In the alternative, Zellner argues that if there is not an express statutory exemption preventing the release of medical and other personal information, Wisconsin’s clear-cut public policy of protecting its citizens’ reputations and privacy rights outweighs the public policy in favor of disclosure.  He engages in a survey of statutory and case law to support his argument.  To buttress his contention that the public policy of protecting privacy outweighs the public policy favoring disclosure, Zellner points to an exemption under the federal Freedom of Information Act that exempts from release “personnel and medical files and similar files the disclosure of which would constitute a clearly unwarranted invasion of personal privacy.”  5 U.S.C. § 552(b)(6).

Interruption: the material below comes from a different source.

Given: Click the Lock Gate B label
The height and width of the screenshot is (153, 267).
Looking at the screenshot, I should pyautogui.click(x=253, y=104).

In response, Morgan argues that by presenting medical and other personal information in his defense during the arbitration proceedings, Zellner waived any privilege he might have had under Wis. Stat. § 905.04(2).  Morgan asserts that the public is entitled to judge the appropriateness of the District’s decision to disregard the arbitration award, and it can only do so by access to all pertinent information in the arbitration proceeding transcript.

Conclusion

The answers to the two questions presented in this certification will have a significant impact on governmental labor relations throughout the state.  Whether transcripts of arbitration proceedings should be disclosed as “public records” will have an impact on governmental bodies and public employees filing, pursuing and defending grievances.  Both sides to a labor dispute may seek other, nonvoluntary, means to resolve grievances contrary to the express purpose of the Municipal Employment Relations Law.  The potential release of medical and other personal information, submitted to prosecute or defend a grievance, could deter public employees from fully exercising their rights under their CBA and the Municipal Employment Relations Law.  Because the resolution of these issues will reverberate across the state, we certify them to the Wisconsin Supreme Court, which is solely invested with the power to oversee and implement the statewide development of the law.

 

 


 



[1]  All references to the Wisconsin Statutes are to the 2005-06 version unless otherwise noted.

[2]  Zellner contends that Morgan’s appeal is untimely under Wis. Stat. § 19.365(8).  We do not certify this issue to the Wisconsin Supreme Court.

[3]  Grievances filed against the District by members of the CEA are not subject to Wis. Admin. Code ch. 16, “Arbitration of Municipal Sector Grievance Disputes,” because the parties have agreed that all grievances will be submitted to Federal Mediation and Conciliation Service.